Mortality from idiopathic pulmonary fibrosis: a temporal trend analysis in Brazil, 1979-2014

Mortalidade por fibrose pulmonar idiopática: análise temporal no Brasil, 1979-2014


Eduardo Algranti; Cézar Akiyoshi Saito; Diego Rodrigues Mendonça e Silva; Ana Paula Scalia Carneiro; Marco Antonio Bussacos


1. Serviço de Medicina, Fundação Jorge Duprat Figueiredo de Segurança e Medicina do Trabalho - FUNDACENTRO - São Paulo (SP) Brasil.
2. Serviço de Epidemiologia e Estatística, Fundação Jorge Duprat Figueiredo de Segurança e Medicina do Trabalho - FUNDACENTRO - São Paulo (SP) Brasil.
3. Departamento de Epidemiologia, Centro Internacional de Pesquisa, A.C. Camargo Cancer Center, São Paulo (SP) Brasil.
4. Serviço Especializado em Saúde do Trabalhador, Hospital das Clínicas, Universidade Federal de Minas Gerais - UFMG - Belo Horizonte (MG) Brasil.
Submitted: 3 February 2017.
Accepted: 16 July 2017.
Study carried out at the Serviço de Medicina, Fundação Jorge Duprat Figueiredo de Segurança e Medicina do Trabalho - FUNDACENTRO - São Paulo (SP) Brasil.

Correspondence to:
Eduardo Algranti. Serviço de Medicina, FUNDACENTRO, Rua Capote Valente, 710, CEP 05409-002, São Paulo, SP, Brasil.
Tel.: 55 11 3066-6190. E-mail:
Financial support: Diego Rodrigues Mendonça e Silva is a research assistant working on the "Projeto interdisciplinar sobre a exposição ocupacional ao asbesto e seus efeitos sobre a saúde no Brasil" (Interdisciplinary Project on occupational asbestos exposure and its effects on health in Brazil), which is coordinated by FUNDACENTRO/SP and by the Instituto de Saúde Coletiva /UFBA, and is funded by the Brazilian Public Ministry of Labor (15th region).

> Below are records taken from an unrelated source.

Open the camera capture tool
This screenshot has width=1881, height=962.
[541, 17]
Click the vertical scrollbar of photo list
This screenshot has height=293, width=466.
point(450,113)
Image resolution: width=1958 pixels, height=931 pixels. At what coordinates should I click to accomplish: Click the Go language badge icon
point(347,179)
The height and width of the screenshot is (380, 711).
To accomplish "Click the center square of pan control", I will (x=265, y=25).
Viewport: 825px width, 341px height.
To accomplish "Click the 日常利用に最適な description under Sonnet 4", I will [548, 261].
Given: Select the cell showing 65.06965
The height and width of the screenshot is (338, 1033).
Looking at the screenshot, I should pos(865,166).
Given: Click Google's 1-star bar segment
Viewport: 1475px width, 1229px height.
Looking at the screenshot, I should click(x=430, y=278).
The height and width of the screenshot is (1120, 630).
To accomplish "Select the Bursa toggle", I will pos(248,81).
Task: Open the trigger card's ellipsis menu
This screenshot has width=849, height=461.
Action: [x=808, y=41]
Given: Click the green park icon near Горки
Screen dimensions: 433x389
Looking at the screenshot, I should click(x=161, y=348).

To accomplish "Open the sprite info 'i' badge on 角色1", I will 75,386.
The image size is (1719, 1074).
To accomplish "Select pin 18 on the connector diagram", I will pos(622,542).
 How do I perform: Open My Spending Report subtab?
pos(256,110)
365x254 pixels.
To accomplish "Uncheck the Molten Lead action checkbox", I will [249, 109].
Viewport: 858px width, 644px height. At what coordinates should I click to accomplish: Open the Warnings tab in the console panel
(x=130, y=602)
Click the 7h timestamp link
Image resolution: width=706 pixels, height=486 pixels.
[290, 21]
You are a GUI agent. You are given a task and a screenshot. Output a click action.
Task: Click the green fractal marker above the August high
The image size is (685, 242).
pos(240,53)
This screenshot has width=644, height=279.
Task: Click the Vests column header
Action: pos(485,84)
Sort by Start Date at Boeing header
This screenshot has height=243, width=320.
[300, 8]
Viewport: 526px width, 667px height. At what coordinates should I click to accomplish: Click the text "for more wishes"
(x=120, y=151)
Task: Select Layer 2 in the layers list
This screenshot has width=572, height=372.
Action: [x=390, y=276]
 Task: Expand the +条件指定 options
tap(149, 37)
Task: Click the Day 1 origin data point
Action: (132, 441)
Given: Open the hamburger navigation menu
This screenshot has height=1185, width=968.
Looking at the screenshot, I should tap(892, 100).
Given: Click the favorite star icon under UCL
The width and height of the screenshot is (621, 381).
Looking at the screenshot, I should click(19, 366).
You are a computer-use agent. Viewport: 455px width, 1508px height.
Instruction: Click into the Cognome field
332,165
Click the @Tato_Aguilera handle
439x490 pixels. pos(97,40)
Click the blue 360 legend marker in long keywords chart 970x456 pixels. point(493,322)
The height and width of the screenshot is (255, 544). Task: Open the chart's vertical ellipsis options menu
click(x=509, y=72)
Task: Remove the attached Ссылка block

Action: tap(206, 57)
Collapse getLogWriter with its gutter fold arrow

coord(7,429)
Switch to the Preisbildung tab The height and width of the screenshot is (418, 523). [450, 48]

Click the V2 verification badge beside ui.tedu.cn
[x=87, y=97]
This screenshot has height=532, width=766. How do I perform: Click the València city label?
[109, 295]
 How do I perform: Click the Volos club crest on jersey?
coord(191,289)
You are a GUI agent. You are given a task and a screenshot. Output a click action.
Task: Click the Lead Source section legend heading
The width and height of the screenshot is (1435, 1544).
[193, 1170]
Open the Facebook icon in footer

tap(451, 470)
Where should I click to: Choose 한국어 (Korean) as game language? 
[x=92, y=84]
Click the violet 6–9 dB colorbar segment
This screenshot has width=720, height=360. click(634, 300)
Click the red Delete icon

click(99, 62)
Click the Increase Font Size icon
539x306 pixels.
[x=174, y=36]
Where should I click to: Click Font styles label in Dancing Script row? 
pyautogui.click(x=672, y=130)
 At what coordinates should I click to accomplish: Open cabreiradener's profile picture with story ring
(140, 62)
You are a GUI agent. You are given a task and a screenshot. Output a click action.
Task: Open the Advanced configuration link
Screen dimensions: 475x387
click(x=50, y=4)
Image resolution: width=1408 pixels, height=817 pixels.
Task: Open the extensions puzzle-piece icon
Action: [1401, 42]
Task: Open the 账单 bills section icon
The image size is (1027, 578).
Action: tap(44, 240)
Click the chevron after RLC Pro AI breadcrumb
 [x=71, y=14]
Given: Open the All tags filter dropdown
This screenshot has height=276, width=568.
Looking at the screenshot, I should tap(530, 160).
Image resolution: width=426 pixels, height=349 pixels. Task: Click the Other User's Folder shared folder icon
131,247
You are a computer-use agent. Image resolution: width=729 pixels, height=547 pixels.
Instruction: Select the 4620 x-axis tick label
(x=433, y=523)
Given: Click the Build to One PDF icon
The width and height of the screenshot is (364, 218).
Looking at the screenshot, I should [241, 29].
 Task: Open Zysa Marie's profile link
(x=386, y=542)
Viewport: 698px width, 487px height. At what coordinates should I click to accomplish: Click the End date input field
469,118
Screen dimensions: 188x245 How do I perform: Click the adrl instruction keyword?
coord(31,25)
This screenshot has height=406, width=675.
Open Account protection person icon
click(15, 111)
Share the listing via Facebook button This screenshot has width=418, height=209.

Objective: To analyze mortality from idiopathic pulmonary fibrosis (IPF) in Brazil over the period 1979-2014. Methods: Microdata were extracted from the Brazilian National Ministry of Health Mortality Database. Only deaths for which the underlying cause was coded as International Classification of Diseases version 9 (ICD-9) 515 or 516.3 (until 1995) or as ICD version 10 (ICD-10) J84.1 (from 1996 onward) were included in our analysis. Standardized mortality rates were calculated for the 2010 Brazilian population. The annual trend in mortality rates was analyzed by joinpoint regression. We calculated risk ratios (RRs) by age group, time period of death, and gender, using a person-years denominator. Results: A total of 32,092 deaths were recorded in the study period. Standardized mortality rates trended upward, rising from 0.24/100,000 population in 1979 to 1.10/100,000 population in 2014. The annual upward trend in mortality rates had two inflection points, in 1992 and 2008, separating three distinct time segments with an annual growth of 2.2%, 6.8%, and 2.4%, respectively. The comparison of RRs for the age groups, using the 50- to 54-year age group as a reference, and for the study period, using 1979-1984 as a reference, were 16.14 (14.44-16.36) and 6.71 (6.34-7.12), respectively. Men compared with women had higher standardized mortality rates (per 100,000 person-years) in all age groups. Conclusion: Brazilian IPF mortality rates are lower than those of other countries, suggesting underdiagnosis or underreporting. The temporal trend is similar to those reported in the literature and is not explained solely by population aging.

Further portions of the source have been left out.